OUTLINE FOR RESEARCH //
First and foremost, make your life easy: don't wait until the last minute to do research. Doing so will surely make the process of research stressful and not much fun. Research is interesting!
Why struggle with research when you don't have to: ask a librarian for assistance, or, better yet, make an appointment with a librarian. They can save you a great deal of time.
Please note that this is a very basic outline and is presented simply as a way for students to get started.
1. Think about and define your topic.
Write down your topic as if you're trying to describe it to someone who doesn't know anything about this topic. Try to write a complete, grammatically correct sentence, or pose your topic as a question: "What is it about Balanchine's ballets that makes them modern?" or "What was Rudolf von Larisch's influence on modern lettering and type design?" Review your ideas with your professor. Just talking about your idea with others is a good way to articulate your topic.
- A good method for developing and defining your topic is to look it up in an encyclopedia or dictionary (see step 3 below) related to your topic. Ask a librarian to show you some that might be helpful. Doing this gives you an idea of the scope of your topic and can help you to refine your idea.

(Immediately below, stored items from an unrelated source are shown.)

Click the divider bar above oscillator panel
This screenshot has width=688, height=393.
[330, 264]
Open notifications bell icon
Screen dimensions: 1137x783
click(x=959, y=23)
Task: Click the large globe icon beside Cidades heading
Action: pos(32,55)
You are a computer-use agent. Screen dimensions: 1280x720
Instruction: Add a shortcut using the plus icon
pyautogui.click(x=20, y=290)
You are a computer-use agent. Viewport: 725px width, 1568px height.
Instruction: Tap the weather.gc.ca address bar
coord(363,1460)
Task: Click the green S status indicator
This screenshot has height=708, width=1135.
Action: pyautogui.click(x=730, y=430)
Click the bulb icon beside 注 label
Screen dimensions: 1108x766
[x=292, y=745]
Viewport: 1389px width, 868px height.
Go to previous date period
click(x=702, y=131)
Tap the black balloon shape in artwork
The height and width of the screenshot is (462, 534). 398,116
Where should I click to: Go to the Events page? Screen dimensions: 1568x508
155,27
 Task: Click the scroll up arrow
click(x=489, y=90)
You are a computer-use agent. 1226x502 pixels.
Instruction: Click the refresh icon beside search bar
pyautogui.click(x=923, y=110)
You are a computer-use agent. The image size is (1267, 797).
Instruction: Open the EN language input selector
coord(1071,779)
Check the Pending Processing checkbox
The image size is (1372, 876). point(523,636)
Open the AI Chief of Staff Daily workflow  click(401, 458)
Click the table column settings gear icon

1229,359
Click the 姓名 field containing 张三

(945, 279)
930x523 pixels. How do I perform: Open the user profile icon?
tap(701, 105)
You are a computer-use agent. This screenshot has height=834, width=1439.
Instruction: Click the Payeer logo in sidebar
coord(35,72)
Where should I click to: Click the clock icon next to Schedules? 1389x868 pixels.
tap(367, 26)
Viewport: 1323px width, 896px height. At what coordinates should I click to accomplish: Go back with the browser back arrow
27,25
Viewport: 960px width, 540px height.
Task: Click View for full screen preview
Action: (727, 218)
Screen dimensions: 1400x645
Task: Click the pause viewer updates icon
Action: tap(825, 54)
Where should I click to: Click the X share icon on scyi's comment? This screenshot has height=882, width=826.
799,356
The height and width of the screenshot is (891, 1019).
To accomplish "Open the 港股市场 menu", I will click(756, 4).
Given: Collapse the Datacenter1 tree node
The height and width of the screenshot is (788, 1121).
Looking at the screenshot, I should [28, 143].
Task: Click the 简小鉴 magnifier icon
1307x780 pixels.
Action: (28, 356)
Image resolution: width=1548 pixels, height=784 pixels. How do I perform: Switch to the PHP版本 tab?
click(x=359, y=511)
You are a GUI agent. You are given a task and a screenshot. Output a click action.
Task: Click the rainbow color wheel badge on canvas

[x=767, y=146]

2. Develop a list of subject headings or keywords.
Do a little brainstorming about your topic. Get out a piece of paper and make two or three columns. Across the top of your paper write a sentence or question about your topic. Using the columns, break apart your topic into its different concepts or parts -- the "who, what, why, when, where" of your topic. For example, if you want to write a paper on swing dance, your concepts might be:
|swing dance||social dance||1940s||United States|
3. Look in reference books. Ask a librarian to help you find the right ones or see if there's a library subject guide related to your topic.
As you use reference books, or go through any step of this process, you may find that you want to change your topic, or change the scope of it. This is part of the research process and is a good thing. If your topic must be instructor-approved, be sure to contact your instructor before you change it.
- EXPLOIT BIBLIOGRAPHIES
As you check reference materials, be on the lookout for bibliographies or recommended reading at the end of each entry. Check the UArts library catalog to see if those materials are in the library. This is a valid research method and one you should use.
4. Use the library catalog to find books on your topic.
Use any of the suggested subject headings in the library subject guides that sound right for you. Look for any items listed in a bibliography you may have gotten from reference books. If you notice the same authors and titles in several bibliographies, look up the author in our catalog. Subject searching not working? Try a keyword search.
Once you've found an item in the catalog, make sure you understand how to find it by call number.
5. Use an article database to find magazine and journal articles.
Ask a librarian which one is best for your topic, or read the descriptions to see which one sounds right.
Other tips and sources for research
• Keep track of your research. Note where you have looked and how you searched, even if you didn't find anything useful in each source. A librarian will want to know where you've already looked. This is especially important if you go to libraries other than the UArts Libraries.
• Start with a simple search and see if you need to narrow it.
- If you have a low number of hits, you may want to broaden your search by trying different words or eliminating some words from your search.
- If there's too much, you may want to focus your topic more or revise your search statement. Go back to the reference books to get a better idea of the scope of your topic.
• For the historical context of academic research and what it means, see UArts Music Librarian Mark Germer's essay, Introduction to Research and Documentation.
• Most UArts students should have a copy of A Writer's Reference by Diana Hacker, or a similar research guide. These books contain excellent research guides.
• Evaluate your sources! See Hacker's "Tips for Evaluating Sources" or http://www2.library.ucla.edu/libraries/Biomed/8011.cfm for some evaluation guidelines.
• Don't plagiarize! See our practical advice concerning plagiarism.